Como antropóloga, ¿cómo pensás las etiquetas que se les suelen poner a las lesbianas?

–Hay dos clisés básicos: que si estamos en una relación estable, el sexo muere, y que no tenemos sentido del humor. Pero las que más me preocupan son las etiquetas dentro de la comunidad. Hay que terminar con los prejuicios con la bisexualidad. Entre lesbianas decirse bisexual hasta hace poco no era posible. O lo era, pero ibas a quedar bajo sospecha. Y luego lo de la apariencia. Entre 1 y 10, creo que no me veo muy lesbiana. Soy muy mala butch. No funciona para mí. Es importante pelear por el derecho a la propia construcción, también de la apariencia. Eso es algo que las personas trans tienen clarísimo. Es muy ridícula la máxima de que las lesbianas de verdad no usan maquillaje ni falda.

¿Cómo recordás el activismo lésbico de los ’70? ¿Qué se añora de esa época?

–No sé si añoro el activismo, sino mi juventud. Eramos grupos de amigas que nos íbamos conociendo en bares. Una vida de bastante discoteca, ya que en Nueva York tenemos departamentos tan chiquitos que es muy difícil invitar gente. Nos dedicábamos a la divulgación en temas de salud, derechos reproductivos. Ese trabajo empezó en bares: de pronto uno desenchufaba el tocadiscos y empezaba algún debate. Luego se conectaba la música de vuelta. En un momento nos damos cuenta de que lo verdaderamente estratégico es influir en los partidos. El plural “partidos” es un decir: se trata casi exclusivamente del Partido Demócrata, que es el que tiene alguna apertura a cuestiones sociales. Ya en los ’80 estábamos proponiendo candidatos L y G (ni B, ni T, por aquel momento), empezando por candidatos al Concejo de la Ciudad.

¿Qué tan visible eras en esa época?

–En mi trabajo nadie sabía. Mientras estudiaba Antropología trabajaba en marketing y estadísticas en una multinacional. Sabíamos quién era quién pero dentro de la oficina no se hablaba más que con códigos como “mi amiga”, “mi socia”. En la universidad era más abierto. Sobre todo porque allí me relacionaba con feministas. Claro que en esa época discutíamos cosas que hoy suenan graciosas: ¿puede una mujer vivir sola sin casarse, ni tener hijos? Los estudios de género son anteriores a la Teoría Queer, ya lo sabemos. Mi militancia era más feminista que queer, pero siempre dentro del movimiento, y en general compartiendo el espacio con la novia que tuviera en ese momento.

La universidad era un espacio donde se podía estar a la vista.

–Sí, pero igual pagás un precio por feminista y lesbiana.

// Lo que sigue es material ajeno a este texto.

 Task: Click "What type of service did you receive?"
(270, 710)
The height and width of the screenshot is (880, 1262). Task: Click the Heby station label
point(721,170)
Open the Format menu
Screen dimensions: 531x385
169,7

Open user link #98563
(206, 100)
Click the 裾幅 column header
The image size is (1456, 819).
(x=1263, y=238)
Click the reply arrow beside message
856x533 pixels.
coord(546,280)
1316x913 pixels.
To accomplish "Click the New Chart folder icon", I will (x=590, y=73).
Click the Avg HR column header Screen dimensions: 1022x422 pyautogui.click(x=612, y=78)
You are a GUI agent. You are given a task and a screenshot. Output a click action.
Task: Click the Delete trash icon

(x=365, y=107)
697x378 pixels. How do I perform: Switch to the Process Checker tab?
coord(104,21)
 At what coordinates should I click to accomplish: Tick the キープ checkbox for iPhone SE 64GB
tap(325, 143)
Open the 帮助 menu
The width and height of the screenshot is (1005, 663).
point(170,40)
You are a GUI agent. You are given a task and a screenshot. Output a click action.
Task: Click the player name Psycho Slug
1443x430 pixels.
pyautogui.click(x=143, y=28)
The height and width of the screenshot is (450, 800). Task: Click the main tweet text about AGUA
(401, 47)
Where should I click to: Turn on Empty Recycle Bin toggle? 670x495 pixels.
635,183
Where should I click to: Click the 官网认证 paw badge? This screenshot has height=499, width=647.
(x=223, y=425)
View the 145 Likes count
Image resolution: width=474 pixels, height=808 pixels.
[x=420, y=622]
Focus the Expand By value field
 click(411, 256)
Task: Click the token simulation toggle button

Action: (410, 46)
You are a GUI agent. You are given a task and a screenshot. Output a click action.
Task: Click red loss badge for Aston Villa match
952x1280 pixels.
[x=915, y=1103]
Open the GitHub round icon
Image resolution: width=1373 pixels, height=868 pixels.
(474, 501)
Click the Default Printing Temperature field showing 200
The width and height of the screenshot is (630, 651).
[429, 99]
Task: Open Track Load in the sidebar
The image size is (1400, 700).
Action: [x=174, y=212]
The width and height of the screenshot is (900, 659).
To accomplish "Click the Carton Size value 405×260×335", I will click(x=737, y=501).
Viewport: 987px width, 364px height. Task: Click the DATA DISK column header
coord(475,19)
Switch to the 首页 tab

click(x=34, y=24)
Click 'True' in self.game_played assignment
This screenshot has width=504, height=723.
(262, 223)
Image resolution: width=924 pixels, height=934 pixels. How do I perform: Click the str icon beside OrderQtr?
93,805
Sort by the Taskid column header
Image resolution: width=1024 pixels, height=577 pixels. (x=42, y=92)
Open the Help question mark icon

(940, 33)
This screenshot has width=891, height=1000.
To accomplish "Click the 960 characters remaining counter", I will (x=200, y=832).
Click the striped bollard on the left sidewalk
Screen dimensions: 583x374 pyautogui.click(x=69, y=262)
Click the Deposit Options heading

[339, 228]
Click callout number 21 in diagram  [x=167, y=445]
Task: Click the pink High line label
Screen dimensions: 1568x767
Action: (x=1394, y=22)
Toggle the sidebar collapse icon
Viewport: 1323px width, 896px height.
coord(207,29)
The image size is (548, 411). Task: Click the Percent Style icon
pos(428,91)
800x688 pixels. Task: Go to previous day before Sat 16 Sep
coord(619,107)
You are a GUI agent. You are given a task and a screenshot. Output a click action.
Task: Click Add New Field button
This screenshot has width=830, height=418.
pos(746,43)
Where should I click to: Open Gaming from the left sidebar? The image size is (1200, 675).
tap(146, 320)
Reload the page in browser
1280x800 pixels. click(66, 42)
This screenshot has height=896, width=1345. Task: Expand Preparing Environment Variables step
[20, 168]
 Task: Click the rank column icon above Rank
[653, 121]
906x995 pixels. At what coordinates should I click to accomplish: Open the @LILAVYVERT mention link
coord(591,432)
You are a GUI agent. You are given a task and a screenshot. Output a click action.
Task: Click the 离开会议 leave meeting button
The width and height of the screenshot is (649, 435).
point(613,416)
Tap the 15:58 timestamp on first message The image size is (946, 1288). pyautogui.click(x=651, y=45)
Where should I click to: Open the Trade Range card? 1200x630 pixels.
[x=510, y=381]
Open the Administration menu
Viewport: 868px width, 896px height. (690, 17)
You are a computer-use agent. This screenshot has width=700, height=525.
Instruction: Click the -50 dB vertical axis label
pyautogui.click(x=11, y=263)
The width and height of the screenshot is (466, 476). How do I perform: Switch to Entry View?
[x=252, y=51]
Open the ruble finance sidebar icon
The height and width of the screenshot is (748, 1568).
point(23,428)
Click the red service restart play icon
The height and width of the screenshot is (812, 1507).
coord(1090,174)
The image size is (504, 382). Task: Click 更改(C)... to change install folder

La política universitaria es muy masculina. Los jefes de departamento, en general son hombres, incorporaban nuevas ideas muy lentamente y con resistencia. Me recibí en el ’87. A mediados de los ’80 empiezo una relación de veinte años y las dos empezamos a trabajar en espacios en los que podíamos mostrarnos abiertamente. Ella, en el gobierno (es economista y trabajaba en el Ayuntamiento de la ciudad). Yo, en la universidad. La tremenda contradicción es que dentro de la familia no podíamos, era un núcleo duro de romper. En los ’90 había una estudiante mía que era lesbiana. Por primera vez ella veía a una pareja de lesbianas con vidas completas, reconocimientos, doctorados. O por lo menos lo aparentábamos. Me ha dicho que esto fue decisivo en la confianza para encarar sus proyectos.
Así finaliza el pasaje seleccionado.